**The task**
The output should match the data below line for line.

──────── Data extracts ────────

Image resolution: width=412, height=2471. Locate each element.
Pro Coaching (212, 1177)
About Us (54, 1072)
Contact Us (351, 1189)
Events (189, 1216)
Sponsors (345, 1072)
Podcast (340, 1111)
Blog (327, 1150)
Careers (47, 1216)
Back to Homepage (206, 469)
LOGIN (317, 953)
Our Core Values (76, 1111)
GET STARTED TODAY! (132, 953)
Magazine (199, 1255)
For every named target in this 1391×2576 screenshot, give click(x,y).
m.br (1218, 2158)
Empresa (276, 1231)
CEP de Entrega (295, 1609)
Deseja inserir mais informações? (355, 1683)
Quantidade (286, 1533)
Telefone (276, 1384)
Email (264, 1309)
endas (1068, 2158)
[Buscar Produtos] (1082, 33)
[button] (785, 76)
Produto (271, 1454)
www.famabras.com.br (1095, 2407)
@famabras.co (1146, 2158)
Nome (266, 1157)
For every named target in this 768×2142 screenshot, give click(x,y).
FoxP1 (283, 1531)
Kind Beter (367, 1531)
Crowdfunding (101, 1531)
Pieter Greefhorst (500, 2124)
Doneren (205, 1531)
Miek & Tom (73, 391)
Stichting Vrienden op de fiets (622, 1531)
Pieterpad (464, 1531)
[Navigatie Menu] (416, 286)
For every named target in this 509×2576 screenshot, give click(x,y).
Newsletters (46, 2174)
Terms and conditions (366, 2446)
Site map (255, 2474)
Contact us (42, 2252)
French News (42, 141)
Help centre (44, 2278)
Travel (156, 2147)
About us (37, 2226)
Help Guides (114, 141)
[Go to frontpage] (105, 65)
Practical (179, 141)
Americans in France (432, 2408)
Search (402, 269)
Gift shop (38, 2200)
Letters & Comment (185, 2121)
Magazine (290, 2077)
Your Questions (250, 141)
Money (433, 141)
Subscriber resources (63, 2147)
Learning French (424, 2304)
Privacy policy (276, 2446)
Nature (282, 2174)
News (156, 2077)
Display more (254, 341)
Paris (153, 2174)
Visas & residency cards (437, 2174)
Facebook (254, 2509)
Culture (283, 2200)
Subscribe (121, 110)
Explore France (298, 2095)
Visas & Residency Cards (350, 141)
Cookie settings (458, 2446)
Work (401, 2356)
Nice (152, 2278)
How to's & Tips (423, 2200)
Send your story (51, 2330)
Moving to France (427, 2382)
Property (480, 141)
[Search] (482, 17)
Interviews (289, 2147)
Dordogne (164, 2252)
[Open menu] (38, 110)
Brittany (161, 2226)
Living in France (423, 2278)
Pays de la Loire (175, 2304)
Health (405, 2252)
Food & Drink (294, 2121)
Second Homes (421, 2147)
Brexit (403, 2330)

────────

**Output**
Image resolution: width=412, height=2471. Locate each element.
Pro Coaching (212, 1177)
About Us (54, 1072)
Contact Us (351, 1189)
Events (189, 1216)
Sponsors (345, 1072)
Podcast (340, 1111)
Blog (327, 1150)
Careers (47, 1216)
Back to Homepage (206, 469)
LOGIN (317, 953)
Our Core Values (76, 1111)
GET STARTED TODAY! (132, 953)
Magazine (199, 1255)
For every named target in this 1391×2576 screenshot, give click(x,y).
m.br (1218, 2158)
Empresa (276, 1231)
CEP de Entrega (295, 1609)
Deseja inserir mais informações? (355, 1683)
Quantidade (286, 1533)
Telefone (276, 1384)
Email (264, 1309)
endas (1068, 2158)
[Buscar Produtos] (1082, 33)
[button] (785, 76)
Produto (271, 1454)
www.famabras.com.br (1095, 2407)
@famabras.co (1146, 2158)
Nome (266, 1157)
For every named target in this 768×2142 screenshot, give click(x,y).
FoxP1 (283, 1531)
Kind Beter (367, 1531)
Crowdfunding (101, 1531)
Pieter Greefhorst (500, 2124)
Doneren (205, 1531)
Miek & Tom (73, 391)
Stichting Vrienden op de fiets (622, 1531)
Pieterpad (464, 1531)
[Navigatie Menu] (416, 286)
For every named target in this 509×2576 screenshot, give click(x,y).
Newsletters (46, 2174)
Terms and conditions (366, 2446)
Site map (255, 2474)
Contact us (42, 2252)
French News (42, 141)
Help centre (44, 2278)
Travel (156, 2147)
About us (37, 2226)
Help Guides (114, 141)
[Go to frontpage] (105, 65)
Practical (179, 141)
Americans in France (432, 2408)
Search (402, 269)
Gift shop (38, 2200)
Letters & Comment (185, 2121)
Magazine (290, 2077)
Your Questions (250, 141)
Money (433, 141)
Subscriber resources (63, 2147)
Learning French (424, 2304)
Privacy policy (276, 2446)
Nature (282, 2174)
News (156, 2077)
Display more (254, 341)
Paris (153, 2174)
Visas & residency cards (437, 2174)
Facebook (254, 2509)
Culture (283, 2200)
Subscribe (121, 110)
Explore France (298, 2095)
Visas & Residency Cards (350, 141)
Cookie settings (458, 2446)
Work (401, 2356)
Nice (152, 2278)
How to's & Tips (423, 2200)
Send your story (51, 2330)
Moving to France (427, 2382)
Property (480, 141)
[Search] (482, 17)
Interviews (289, 2147)
Dordogne (164, 2252)
[Open menu] (38, 110)
Brittany (161, 2226)
Living in France (423, 2278)
Pays de la Loire (175, 2304)
Health (405, 2252)
Food & Drink (294, 2121)
Second Homes (421, 2147)
Brexit (403, 2330)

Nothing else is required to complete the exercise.